Wenn über Herford der Muezzin ruft

Der Ruf des Muezzins ist eine Nötigung schon deswegen, weil man sich ihm nicht entziehen kann. Bedenklicher als der Ruf selbst sind die Forderungen jener Leute, die ihn zur Normalität machen wollen.

picture alliance/dpa | Friso Gentsch

Die Welt kündigt einen Artikel über den Muezzinruf über Herford so an: „Moscheestreit in Herford: Wenn der Ruf des Muezzins zur psychischen Belastung wird.“ Die westfälische Stadt mit ihren rund 67.000 Einwohnern gilt diversen gesellschaftlichen Gruppen mittlerweile als eine Art Vorreiter.

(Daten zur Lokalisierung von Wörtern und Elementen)
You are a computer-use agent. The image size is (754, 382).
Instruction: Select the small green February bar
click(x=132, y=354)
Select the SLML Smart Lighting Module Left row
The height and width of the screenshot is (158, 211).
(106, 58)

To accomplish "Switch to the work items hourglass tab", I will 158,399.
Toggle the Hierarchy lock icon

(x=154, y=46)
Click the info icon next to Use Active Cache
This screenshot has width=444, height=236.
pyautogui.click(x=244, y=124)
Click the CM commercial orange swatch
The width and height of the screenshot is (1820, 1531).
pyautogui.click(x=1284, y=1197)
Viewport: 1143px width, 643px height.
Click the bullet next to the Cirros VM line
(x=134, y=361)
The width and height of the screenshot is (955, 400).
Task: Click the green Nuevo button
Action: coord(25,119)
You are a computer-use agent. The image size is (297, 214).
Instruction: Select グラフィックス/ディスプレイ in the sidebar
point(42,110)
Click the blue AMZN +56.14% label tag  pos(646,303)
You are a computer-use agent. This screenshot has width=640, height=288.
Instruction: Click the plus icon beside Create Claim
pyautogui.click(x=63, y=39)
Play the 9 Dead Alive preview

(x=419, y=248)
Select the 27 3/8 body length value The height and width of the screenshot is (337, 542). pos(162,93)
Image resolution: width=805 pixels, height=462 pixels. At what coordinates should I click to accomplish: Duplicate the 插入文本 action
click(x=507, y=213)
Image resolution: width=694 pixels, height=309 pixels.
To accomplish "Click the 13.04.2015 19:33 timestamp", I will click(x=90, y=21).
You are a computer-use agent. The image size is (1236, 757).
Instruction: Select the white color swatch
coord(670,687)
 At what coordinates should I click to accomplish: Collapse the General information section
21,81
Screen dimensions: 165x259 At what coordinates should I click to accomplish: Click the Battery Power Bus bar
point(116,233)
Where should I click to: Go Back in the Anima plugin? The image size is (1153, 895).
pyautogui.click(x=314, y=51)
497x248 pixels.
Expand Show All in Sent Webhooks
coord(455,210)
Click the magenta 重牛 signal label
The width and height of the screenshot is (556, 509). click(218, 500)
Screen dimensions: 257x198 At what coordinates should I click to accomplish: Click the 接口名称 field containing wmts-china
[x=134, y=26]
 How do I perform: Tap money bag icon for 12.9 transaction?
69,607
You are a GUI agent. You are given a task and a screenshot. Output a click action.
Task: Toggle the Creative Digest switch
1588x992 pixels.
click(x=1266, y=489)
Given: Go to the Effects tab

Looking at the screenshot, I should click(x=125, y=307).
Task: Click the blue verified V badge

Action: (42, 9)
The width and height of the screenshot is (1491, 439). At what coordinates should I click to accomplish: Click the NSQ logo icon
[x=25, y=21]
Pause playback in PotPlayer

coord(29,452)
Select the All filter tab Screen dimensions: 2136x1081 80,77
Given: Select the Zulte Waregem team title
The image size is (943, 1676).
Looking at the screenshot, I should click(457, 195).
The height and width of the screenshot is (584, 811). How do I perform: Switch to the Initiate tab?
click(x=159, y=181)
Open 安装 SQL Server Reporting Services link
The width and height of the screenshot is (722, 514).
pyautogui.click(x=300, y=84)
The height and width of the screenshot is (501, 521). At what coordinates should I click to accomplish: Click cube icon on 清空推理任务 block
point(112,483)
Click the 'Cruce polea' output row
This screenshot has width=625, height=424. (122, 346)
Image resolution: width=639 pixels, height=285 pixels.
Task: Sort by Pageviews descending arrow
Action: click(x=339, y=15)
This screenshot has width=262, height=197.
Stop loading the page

- Die Aufgabe
Können Sie den Text über den Muezzinruf in Herford nach seinem letzten Satz fortsetzen?

- Antwort
Oder kritischer betrachtet: Das beschauliche Herford steht wegen einer bestimmten politischen Entscheidung im Fokus derer, die den Graben quer durch die Gesellschaft offenbar vertiefen wollen. Das liegt in besagtem NRW-Städtchen daran, dass Herfords sozialdemokratische Bürgermeister Tim Kähler hier im Juni 2020 den Ruf des Muezzins gestattet hat. Und das ausgerechnet noch für eine jener Ditib-Moscheen, die direkt der türkischen Regierung unterstellt sind. Das Westfalen-Blatt schrieb damals: „Allahu Akbar – Allah ist jetzt auch in Herford am größten …“

Die Stadt Herford genehmigte den Gebetsruf am Freitag und in der Zeit zwischen 13:30 Uhr und 14:30 Uhr. So selten ist das in Deutschland allerdings gar nicht mehr, deshalb aber nicht weniger umstritten: Hannover, Dortmund, Köln, Wuppertal, Krefeld und Osnabrück haben Muezzin-Rufe Corona-bedingt ebenfalls gestattet. Andere Städte wie Bremerhaven und Mannheim hatten diese Form der öffentlichen Religionsausübung hingegen untersagt – und zwar so lange, bis ein gesellschaftlicher Konsens darüber hergestellt sei. Ein Herforder machte damit Schlagzeilen, dass er immer Freitags mit Kochlöffel und Topf in die Nähe der Gemeinde zog und ordentlich Lärm machte, bis die Polizei kam. Die christlichen Kirchen in Herford wurden dazu befragt, stehen aber nicht hinter dem Topfschläger.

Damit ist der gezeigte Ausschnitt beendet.